Overview
Skills
Job Details
Job Title: Site Observability Engineer
Duration: 1+ Year
Job Summary
We are seeking a Senior Observability Engineer to strengthen our cloud infrastructure monitoring and alerting capabilities. This role will focus on implementing and improving observability strategies using Prometheus, Grafana, Gardener Kubernetes, and Splunk.

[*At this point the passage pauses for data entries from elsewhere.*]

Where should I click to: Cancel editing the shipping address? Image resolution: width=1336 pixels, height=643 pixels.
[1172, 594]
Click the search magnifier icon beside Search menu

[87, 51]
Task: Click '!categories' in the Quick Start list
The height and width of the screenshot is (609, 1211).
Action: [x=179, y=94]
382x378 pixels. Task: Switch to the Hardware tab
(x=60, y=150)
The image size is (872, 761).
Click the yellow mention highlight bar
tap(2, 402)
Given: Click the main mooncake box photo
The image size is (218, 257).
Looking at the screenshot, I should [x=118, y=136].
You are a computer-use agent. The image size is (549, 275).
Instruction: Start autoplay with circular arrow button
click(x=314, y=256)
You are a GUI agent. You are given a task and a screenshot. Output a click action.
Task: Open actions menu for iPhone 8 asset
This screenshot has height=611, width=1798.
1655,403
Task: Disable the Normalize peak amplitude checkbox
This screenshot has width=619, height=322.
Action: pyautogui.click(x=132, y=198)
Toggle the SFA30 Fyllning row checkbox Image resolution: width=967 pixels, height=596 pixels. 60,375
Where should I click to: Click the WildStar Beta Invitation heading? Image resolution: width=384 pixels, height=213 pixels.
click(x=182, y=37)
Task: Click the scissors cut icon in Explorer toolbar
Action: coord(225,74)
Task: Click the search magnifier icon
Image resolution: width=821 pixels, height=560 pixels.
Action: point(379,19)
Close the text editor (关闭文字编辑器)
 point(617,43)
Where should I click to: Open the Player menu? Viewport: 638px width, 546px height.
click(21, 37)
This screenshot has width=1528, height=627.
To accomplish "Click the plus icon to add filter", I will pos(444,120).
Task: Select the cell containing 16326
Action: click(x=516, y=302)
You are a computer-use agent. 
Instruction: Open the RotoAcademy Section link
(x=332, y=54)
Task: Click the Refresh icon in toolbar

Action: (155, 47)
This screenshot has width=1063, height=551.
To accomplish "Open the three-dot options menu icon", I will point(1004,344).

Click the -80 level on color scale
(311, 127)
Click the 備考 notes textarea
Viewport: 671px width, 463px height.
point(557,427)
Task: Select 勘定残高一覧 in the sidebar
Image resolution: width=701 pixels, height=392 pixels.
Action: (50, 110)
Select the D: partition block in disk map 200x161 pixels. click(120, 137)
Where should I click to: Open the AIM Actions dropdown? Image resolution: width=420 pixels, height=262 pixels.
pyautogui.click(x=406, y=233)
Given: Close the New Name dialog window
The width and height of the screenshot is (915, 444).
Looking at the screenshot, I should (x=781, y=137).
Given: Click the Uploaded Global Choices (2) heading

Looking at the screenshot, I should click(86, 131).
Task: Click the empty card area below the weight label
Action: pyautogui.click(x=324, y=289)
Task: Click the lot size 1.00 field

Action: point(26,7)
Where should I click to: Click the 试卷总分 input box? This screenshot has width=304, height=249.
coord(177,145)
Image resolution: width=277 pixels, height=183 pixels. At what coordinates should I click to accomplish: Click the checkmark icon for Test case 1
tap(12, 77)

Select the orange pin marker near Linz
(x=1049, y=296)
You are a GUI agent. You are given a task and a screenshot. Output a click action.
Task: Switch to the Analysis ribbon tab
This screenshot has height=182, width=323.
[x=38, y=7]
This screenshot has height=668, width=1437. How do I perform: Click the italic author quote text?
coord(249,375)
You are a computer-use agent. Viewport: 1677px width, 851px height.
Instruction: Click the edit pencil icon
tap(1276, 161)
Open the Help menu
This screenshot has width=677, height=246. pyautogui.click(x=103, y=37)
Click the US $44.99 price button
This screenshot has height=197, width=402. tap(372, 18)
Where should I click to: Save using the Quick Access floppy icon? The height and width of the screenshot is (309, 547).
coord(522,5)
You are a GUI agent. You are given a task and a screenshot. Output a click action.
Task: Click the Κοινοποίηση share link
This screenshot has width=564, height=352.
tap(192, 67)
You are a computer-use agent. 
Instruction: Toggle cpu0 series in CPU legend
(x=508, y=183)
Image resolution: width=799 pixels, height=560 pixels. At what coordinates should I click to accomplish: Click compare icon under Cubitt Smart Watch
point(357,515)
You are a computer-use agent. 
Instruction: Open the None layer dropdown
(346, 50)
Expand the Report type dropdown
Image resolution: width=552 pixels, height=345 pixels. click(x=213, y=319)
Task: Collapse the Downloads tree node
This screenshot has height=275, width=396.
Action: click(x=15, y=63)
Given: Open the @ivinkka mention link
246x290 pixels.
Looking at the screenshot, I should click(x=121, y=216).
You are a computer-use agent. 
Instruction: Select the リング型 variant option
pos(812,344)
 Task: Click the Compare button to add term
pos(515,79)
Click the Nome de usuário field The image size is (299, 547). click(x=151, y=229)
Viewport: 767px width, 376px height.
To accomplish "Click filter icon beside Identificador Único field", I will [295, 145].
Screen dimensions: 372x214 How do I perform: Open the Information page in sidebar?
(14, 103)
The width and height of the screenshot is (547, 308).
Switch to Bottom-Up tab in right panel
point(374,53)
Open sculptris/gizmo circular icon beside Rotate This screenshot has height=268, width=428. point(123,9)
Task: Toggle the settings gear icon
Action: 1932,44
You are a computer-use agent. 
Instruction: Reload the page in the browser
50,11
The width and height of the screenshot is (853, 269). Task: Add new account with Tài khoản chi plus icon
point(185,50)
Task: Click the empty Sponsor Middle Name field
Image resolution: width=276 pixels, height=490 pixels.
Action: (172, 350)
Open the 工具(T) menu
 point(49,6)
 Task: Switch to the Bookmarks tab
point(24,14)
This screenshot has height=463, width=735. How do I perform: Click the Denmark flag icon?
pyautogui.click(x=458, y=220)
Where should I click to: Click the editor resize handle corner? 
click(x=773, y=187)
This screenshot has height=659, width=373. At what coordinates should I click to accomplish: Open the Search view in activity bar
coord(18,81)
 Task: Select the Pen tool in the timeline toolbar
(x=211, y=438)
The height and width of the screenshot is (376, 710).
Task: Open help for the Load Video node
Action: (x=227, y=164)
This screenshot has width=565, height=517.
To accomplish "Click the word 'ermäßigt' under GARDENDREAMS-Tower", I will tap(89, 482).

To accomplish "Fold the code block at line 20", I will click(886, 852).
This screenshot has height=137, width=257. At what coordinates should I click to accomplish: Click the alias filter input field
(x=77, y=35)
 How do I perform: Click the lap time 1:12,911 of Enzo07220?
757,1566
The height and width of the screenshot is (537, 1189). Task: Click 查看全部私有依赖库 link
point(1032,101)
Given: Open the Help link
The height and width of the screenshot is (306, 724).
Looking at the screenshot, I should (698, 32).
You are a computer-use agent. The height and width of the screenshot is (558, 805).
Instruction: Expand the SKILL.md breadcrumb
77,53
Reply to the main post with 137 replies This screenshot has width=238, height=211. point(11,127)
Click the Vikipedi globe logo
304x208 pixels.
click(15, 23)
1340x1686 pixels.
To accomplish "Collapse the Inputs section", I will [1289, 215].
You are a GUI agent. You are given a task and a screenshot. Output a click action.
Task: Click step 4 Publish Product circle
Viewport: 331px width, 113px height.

Experience with Dynatrace is a plus.
Key Responsibilities
-
Design, implement, and enhance monitoring solutions with Prometheus to ensure high availability and accurate alerting.
-
Develop and maintain observability strategies to improve cloud monitoring posture.
-
Collaborate with development teams to integrate observability into the CI/CD pipeline and application lifecycle.
-
Respond to and investigate incidents, perform root cause analysis, and implement preventive measures.
-
Stay current with best practices in site reliability and observability.
-
Partner with cross-functional teams to ensure system reliability, scalability, and performance.
Qualifications
-
Bachelor's degree in Computer Science, IT, or related field (or equivalent experience).
-
Proven experience with observability tools: Prometheus, Grafana, Splunk.
-
Hands-on experience with Kubernetes (preferably Gardener Kubernetes).
-
Familiarity with logging, monitoring, and APM tools; Dynatrace experience is a plus.
-
Strong understanding of cloud infrastructure, networking, and distributed systems.
-
Proficient in scripting and automation (Python, Terraform, Ansible, etc.).
-
Excellent analytical, troubleshooting, and communication skills.
-
Ability to work effectively both independently and in team environments.